Agência Câmara

– O presidente da Câmara, Aécio Neves, pretende acertar com os líderes partidários a votação de hoje e amanhã de parte das 29 medidas provisórias que estão com prazo vencido, bloqueando a pauta do Plenário. Ele está otimista quanto à possibilidade de votação consensual das MP editadas pelo Governo a pedido do próprio Congresso, como as que criam planos de carreira para diversas categorias do serviço público, previstas em projetos de lei que não puderam ser votados devido ao recesso eleitoral.

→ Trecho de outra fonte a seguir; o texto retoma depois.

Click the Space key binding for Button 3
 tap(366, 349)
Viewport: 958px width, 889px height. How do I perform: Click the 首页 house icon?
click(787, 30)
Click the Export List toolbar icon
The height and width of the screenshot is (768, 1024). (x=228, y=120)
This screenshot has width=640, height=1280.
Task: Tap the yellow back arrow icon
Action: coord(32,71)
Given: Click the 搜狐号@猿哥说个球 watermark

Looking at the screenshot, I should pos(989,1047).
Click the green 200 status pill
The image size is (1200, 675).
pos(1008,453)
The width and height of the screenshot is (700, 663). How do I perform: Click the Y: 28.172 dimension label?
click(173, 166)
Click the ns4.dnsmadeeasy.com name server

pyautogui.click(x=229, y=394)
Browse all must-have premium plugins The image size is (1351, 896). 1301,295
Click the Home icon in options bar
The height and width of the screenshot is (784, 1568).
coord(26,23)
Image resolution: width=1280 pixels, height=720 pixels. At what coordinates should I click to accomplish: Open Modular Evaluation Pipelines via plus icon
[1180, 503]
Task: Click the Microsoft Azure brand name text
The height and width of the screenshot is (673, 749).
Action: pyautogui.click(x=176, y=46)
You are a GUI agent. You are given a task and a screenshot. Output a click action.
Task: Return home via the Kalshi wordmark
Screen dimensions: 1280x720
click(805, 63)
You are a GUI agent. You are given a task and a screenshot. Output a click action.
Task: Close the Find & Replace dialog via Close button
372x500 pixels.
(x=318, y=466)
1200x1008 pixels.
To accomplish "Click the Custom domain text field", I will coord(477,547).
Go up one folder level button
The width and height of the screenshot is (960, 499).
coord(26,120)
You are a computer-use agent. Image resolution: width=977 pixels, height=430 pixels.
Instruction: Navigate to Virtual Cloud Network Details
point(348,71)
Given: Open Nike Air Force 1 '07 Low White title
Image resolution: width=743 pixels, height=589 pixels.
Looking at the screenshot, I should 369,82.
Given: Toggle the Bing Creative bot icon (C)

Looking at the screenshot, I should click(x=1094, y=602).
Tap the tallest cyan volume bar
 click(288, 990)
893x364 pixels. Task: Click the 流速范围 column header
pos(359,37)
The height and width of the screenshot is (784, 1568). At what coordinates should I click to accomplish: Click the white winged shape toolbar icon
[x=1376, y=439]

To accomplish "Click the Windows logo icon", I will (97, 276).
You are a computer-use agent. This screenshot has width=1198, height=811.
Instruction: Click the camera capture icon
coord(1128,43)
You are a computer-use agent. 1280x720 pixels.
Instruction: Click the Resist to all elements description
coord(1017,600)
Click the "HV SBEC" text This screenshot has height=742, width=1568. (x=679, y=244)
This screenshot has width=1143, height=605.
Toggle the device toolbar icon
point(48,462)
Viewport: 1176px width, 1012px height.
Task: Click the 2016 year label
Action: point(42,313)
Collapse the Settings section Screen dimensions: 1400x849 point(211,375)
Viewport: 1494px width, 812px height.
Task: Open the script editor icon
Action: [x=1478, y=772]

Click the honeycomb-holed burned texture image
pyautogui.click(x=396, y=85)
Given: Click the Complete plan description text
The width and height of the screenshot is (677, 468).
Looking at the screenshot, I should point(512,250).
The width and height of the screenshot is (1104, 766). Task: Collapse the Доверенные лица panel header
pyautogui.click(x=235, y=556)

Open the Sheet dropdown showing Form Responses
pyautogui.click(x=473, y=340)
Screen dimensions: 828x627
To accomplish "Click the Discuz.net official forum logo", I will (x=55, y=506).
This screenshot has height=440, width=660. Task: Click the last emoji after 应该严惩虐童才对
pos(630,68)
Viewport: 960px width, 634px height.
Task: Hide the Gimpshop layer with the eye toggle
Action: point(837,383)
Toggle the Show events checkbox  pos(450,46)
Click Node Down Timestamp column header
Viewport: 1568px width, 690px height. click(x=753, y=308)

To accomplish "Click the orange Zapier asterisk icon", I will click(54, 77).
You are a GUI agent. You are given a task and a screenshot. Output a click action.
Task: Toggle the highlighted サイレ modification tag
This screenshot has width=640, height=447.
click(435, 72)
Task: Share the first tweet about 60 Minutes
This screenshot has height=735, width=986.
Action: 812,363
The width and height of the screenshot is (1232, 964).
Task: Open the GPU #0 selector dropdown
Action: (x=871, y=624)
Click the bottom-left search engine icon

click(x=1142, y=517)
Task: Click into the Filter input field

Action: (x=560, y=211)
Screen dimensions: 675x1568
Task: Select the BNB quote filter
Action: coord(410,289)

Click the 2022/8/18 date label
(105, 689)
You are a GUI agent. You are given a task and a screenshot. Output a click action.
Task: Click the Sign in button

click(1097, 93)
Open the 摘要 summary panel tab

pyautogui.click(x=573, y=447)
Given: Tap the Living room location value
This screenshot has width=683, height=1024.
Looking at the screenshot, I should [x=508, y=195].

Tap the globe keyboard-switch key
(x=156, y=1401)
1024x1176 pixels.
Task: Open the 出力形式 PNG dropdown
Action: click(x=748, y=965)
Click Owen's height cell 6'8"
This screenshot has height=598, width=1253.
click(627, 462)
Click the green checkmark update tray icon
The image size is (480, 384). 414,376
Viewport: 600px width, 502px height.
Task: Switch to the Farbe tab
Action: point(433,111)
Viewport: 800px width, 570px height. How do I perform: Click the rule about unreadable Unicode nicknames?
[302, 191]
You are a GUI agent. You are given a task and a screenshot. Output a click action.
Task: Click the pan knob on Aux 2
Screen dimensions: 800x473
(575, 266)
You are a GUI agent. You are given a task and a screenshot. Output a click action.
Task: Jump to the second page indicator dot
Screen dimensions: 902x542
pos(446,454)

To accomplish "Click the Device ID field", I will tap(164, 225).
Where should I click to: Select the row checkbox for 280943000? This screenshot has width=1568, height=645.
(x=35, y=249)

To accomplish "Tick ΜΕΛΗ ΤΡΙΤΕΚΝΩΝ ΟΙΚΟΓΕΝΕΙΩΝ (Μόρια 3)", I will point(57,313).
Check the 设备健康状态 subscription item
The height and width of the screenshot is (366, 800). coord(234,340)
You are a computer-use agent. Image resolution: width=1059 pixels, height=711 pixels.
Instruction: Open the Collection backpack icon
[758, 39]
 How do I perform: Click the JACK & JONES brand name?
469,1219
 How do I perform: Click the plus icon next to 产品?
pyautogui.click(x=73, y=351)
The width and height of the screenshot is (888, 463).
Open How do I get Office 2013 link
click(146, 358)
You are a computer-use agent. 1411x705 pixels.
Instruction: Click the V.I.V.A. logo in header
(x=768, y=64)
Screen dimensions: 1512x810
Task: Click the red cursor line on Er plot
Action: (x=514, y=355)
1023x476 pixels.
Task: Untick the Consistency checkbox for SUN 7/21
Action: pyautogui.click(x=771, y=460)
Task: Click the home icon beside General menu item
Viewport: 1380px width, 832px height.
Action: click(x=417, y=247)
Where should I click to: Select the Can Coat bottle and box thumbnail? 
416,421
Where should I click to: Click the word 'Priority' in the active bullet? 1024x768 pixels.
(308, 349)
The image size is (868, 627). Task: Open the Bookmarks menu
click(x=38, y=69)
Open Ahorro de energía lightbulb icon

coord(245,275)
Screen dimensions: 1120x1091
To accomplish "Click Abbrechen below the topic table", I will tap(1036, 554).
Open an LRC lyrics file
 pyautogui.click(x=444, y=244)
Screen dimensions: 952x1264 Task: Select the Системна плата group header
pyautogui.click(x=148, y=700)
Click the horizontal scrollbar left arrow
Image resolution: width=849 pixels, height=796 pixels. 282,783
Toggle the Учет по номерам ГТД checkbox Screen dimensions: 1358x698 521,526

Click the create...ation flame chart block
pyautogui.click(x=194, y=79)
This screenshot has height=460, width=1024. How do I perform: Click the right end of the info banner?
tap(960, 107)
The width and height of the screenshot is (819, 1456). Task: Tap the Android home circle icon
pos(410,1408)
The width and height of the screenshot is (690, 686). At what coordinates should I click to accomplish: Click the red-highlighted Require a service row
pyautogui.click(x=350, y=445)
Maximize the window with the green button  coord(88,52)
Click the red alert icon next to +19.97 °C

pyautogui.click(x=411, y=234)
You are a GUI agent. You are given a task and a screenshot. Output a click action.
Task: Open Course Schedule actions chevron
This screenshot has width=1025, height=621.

Para Aécio, medidas polêmicas – como a MP que acabou com a cumulatividade do Pis/Pasep – dificilmente serão votadas antes do segundo turno das eleições, por força da dificuldade de garantir quórum nas sessões. Mas ele acredita que os deputados podem aproveitar o período atual para começar a discutir a proposta de emenda à Constituição que altera a data de posse do presidente da República do dia 1.º para o dia 6 de janeiro, e a dos governadores para o dia 7. Por se tratar de matéria constitucional, para ser aprovada a PEC depende do apoio de 3/5 dos deputados, ou seja, 308 votos. Por isso, Aécio Neves acredita que a votação só acontecerá se houver um amplo acordo: “Eu continuo com essa proposta e gostaria de vê-la votada até dezembro. Não é uma medida simples porque trata-se de emenda constitucional, mas não é impossível, desde que haja consenso entre os principais partidos”.

A Proposta de Emenda Constitucional também conta com o apoio do presidente do Senado, Ramez Tebet, que já manifestou o interesse de ver aprovada a matéria no menor prazo possível.